Birds of Prey is an interesting case study in critical reception versus box office performance. It was very good in one and pretty bad in the other. The story of Harley Quinn and her band of vigilantes had all the hallmarks of what should have made a hit film, but it definitely fell short. And recently, director Cathy Yan admitted that the movie didn’t exactly match her original vision or final style. She talks about how the studio maybe had exerted a certain amount of creative control over the project, diverging it from the original style more than a little bit.
In the interview, Yan talks about the process of working on a big-budget film and how the studio (in this case DC Films and Warner Bros.) wanted to be a bigger part of the final process than she originally expected. While she was conciliatory around this in retrospect, it’s easy to see that Yan is trying to explain why Birds of Prey might be much different than the movie she first put in the can. Here’s the extended quote about the process.
“I think when you’re dealing with a budget like Birds of Prey had and the sort of pressures of a studio, especially a studio that is undergoing a lot of change, inevitably you end up having to compromise and fight for stuff. And you win some and you lose a lot. It’s just kind of how it is. I would have loved to have more control over the edit. But that’s just kind of how it is. I don’t know if there’s a Cathy Yan cut out there, but I think for any filmmaker, all of us are in it because we want to express ourselves as wholly as possible. And to match what you ultimately see on screen with what’s in our head.”
Some of what Cathy Yan is referencing in the Birds of Prey edits and changes is likely the studio bringing in Chad Stahelski to do reshoots on the action scenes in the film. This film had been Yan’s first big-budget film and her other work didn’t have much of an action vibe. It stands to reason the studio saw real problems with those action sets and needed to have a more experienced eye come in to take over. It’s unclear if those reshoots did, in fact, alter some of the overall direction of the film, though Yan does at least appear understanding.
Unfortunately though, DC doesn’t have the best track record with this kind of thing. And Birds of Prey isn’t the only film in their stable where changes went through after the first go-around. Of course we are about to see one of the mea culpas soon with Zack Snyder’s Justice League hitting HBO Max in the next month. That will come after his original vision was altered in the Joss Whedon version.
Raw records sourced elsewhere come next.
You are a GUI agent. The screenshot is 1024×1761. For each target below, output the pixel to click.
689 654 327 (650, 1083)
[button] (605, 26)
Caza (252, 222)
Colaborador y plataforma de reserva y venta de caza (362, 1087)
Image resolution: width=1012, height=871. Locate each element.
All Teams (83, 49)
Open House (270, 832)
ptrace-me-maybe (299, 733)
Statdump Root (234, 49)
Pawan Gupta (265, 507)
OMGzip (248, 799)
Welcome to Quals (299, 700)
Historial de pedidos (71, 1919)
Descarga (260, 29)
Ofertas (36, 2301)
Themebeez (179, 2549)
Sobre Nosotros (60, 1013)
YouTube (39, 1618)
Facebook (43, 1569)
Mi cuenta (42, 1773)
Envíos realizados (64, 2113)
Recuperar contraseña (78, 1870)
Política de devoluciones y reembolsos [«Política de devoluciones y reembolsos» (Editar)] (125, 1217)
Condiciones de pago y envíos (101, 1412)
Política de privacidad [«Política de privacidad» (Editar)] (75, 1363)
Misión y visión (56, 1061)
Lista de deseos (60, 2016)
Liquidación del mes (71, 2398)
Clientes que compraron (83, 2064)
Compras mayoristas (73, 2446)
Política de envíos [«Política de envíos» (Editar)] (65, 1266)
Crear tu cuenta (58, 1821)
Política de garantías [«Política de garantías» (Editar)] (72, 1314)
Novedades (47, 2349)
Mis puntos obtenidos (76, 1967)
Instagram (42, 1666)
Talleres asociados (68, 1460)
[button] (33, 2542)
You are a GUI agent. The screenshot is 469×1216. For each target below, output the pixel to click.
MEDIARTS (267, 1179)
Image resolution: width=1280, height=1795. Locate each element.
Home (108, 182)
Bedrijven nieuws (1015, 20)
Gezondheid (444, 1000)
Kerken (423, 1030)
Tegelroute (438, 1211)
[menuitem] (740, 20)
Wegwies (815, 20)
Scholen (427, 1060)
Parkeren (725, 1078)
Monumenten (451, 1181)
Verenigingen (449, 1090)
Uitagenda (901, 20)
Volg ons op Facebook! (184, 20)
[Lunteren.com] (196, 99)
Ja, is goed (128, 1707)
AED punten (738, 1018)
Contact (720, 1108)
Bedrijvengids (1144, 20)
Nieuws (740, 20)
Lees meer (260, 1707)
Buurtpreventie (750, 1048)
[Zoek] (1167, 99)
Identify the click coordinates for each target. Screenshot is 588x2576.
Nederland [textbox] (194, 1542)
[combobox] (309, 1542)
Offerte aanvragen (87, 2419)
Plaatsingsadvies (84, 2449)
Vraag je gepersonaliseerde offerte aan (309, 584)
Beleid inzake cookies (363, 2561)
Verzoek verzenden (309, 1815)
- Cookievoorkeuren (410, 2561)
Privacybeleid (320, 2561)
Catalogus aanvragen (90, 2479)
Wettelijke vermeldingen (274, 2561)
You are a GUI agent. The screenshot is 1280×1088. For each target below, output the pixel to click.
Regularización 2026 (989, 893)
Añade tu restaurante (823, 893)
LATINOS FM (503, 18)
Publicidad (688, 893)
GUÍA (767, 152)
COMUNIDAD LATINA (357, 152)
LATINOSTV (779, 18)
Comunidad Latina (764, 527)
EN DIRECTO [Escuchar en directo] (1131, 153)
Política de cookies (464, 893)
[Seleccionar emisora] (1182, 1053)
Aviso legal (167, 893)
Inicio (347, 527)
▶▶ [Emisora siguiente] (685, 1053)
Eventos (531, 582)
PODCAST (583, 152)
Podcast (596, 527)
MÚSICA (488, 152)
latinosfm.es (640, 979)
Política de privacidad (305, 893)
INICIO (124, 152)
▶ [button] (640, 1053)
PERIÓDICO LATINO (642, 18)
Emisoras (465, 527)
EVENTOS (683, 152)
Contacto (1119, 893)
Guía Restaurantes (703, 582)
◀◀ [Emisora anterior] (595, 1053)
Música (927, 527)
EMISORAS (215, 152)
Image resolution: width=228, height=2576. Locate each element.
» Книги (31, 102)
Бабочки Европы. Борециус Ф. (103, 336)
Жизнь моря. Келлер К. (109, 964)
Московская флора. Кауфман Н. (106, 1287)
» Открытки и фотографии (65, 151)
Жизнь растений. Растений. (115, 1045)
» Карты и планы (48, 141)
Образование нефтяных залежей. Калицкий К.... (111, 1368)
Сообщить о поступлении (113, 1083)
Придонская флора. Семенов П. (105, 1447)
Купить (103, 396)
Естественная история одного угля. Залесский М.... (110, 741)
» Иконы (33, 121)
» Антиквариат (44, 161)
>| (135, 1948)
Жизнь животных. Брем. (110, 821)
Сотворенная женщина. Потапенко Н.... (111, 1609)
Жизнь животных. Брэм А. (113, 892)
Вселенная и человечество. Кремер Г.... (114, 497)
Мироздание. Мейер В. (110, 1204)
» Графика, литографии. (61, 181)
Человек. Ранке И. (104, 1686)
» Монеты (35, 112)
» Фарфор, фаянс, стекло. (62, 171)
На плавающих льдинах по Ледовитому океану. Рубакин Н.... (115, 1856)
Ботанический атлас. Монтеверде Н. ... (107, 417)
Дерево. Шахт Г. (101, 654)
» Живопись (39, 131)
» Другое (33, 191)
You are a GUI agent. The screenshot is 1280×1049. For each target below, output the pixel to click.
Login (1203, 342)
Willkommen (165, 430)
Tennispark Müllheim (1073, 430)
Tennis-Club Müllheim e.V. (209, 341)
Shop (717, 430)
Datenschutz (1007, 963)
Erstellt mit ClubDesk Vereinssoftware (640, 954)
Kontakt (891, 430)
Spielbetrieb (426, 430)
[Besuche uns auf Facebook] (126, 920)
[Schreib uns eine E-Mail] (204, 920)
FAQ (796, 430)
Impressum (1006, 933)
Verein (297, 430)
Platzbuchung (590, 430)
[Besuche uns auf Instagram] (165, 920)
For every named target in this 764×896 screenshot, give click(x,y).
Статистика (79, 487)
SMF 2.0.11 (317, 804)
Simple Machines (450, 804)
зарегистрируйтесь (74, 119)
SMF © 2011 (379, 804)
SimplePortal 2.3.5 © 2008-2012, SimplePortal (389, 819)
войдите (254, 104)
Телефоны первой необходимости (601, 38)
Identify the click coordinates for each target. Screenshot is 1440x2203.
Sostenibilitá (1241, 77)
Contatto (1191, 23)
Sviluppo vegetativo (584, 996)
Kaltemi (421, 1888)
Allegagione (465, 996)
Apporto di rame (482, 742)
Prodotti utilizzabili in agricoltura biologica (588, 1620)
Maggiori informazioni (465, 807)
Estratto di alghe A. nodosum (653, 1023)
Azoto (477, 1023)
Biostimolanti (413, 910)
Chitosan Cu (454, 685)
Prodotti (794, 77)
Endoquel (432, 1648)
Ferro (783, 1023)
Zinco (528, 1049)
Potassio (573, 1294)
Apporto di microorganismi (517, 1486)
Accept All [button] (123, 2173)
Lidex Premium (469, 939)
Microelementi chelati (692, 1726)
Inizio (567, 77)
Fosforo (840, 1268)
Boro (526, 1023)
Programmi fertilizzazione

Birds of Prey was a critical hit with reviews trending overwhelmingly positive. It’s sitting at 78% on the Tomatometer and critics praised both the tone of the film and the starring role by Margot Robbie as Harley Quinn. It’s just a good film, carrying over some classic comic book ideas, while also offering a style and tone that was refreshing in an increasingly crowded genre.
Where Birds of Prey fell down was at the box office. It was a borderline disaster, barely scraping over $200 million on the roughly $100 million budget. For what was supposed to be a late-winter season blockbuster, the film well short. It struggled to find an audience with an R rating, putting it into something like purgatory in terms of the core audience. It doesn’t appear Yan is blaming the lack of box office dollars on the studio, though one has to wonder if her original movie would have found a wider audience.
Whatever the reason, it doesn’t appear we will get a chance at redemption around these storylines. Birds of Prey 2 is officially not happening with the studio not interested in running back a new story. We should still see the characters in future DC works, but in terms of this collection, we aren’t going to get a follow-up. One has to wonder if this would have been the case if Cathy Yan had retained full creative control.